In the logistic regression model, the presence of at least one treatment-emergent AE as mentioned above (the composite safety endpoint) was defined as “Yes”; and absence of the AE was designated as “No.” Analgesia was determined utilizing the SPID-48 (SPID from baseline over 48 h) for the bunionectomy (hard-tissue surgery) and SPID-24 (SPID from baseline over 24 h) for the abdominoplasty (soft-tissue surgery) studies. For patients who received rescue analgesics (etodolac 200 mg every 6 h [q6h] as needed), the pre-rescue pain score was used instead of the pain scores measured after rescue medication usage for 6 h. This imputation was utilized in the calculation of the SPID score.
The logistic regression model included the effects of treatment, baseline pain score, and SPID-48/SPID-24. This analysis was done for both individual studies as well as on the pooled data. Interaction terms were included to explore the consistency of the effect across treatment groups. For the individual studies, the composite safety endpoint was the dependent variable, with treatment, baseline pain score, SPID-48 or SPID-24, and the interaction terms of treatment by baseline pain score, treatment by SPID-48/SPID-24, and baseline pain score by SPID-48/SPID-24 as explanatory variables. For the pooled data, the logistic regression model included the same dependent variable (composite safety endpoint) and all of the explanatory variables as for the individual studies, with the addition of study indicator interactions into the model.
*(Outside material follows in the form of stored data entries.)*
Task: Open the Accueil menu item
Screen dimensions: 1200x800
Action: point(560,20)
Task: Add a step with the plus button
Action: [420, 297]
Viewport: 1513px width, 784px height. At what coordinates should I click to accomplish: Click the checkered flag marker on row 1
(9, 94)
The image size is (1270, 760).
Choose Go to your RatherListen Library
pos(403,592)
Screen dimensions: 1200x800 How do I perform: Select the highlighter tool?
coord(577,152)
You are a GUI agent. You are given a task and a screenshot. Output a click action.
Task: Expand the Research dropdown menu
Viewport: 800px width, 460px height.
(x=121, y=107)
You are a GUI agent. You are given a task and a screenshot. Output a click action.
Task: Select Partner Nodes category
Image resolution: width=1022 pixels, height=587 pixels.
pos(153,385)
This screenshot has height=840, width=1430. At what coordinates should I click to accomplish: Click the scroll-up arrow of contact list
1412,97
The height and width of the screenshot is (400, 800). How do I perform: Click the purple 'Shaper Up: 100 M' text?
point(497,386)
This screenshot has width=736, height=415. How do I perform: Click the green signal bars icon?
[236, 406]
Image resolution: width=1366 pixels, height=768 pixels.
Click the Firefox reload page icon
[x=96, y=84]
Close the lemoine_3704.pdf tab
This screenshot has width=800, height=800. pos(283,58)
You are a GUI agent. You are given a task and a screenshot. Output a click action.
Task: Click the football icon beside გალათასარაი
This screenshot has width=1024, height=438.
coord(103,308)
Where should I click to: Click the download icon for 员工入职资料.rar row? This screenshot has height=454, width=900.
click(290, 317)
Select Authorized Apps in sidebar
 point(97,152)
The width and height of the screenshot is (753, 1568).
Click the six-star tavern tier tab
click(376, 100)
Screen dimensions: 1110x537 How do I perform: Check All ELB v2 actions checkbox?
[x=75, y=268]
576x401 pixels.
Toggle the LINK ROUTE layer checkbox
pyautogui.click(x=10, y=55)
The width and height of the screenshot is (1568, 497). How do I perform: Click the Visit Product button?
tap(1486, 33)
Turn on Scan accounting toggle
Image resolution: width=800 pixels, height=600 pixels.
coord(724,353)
Additional interaction terms utilizing the study indicator were added to explore the consistency of the effect across the two studies. For ease of interpretation, treatment groups were dichotomized since patients could achieve the same amount of oliceridine despite the demand dose regimen. In the model, oliceridine demand dose regimens of 0.1, 0.35, and 0.5 mg were pooled and set as “zero” and morphine treatment regimen was set to “one.” A backward elimination methodology was utilized across all analyses using the p ≤ 0.15 criteria for determining the final model.
For the individual studies, we also evaluated the effects of treatment when adjusted for equal levels of analgesia on the AEs of nausea, vomiting, sedation, dizziness, pruritus, and hypoxia.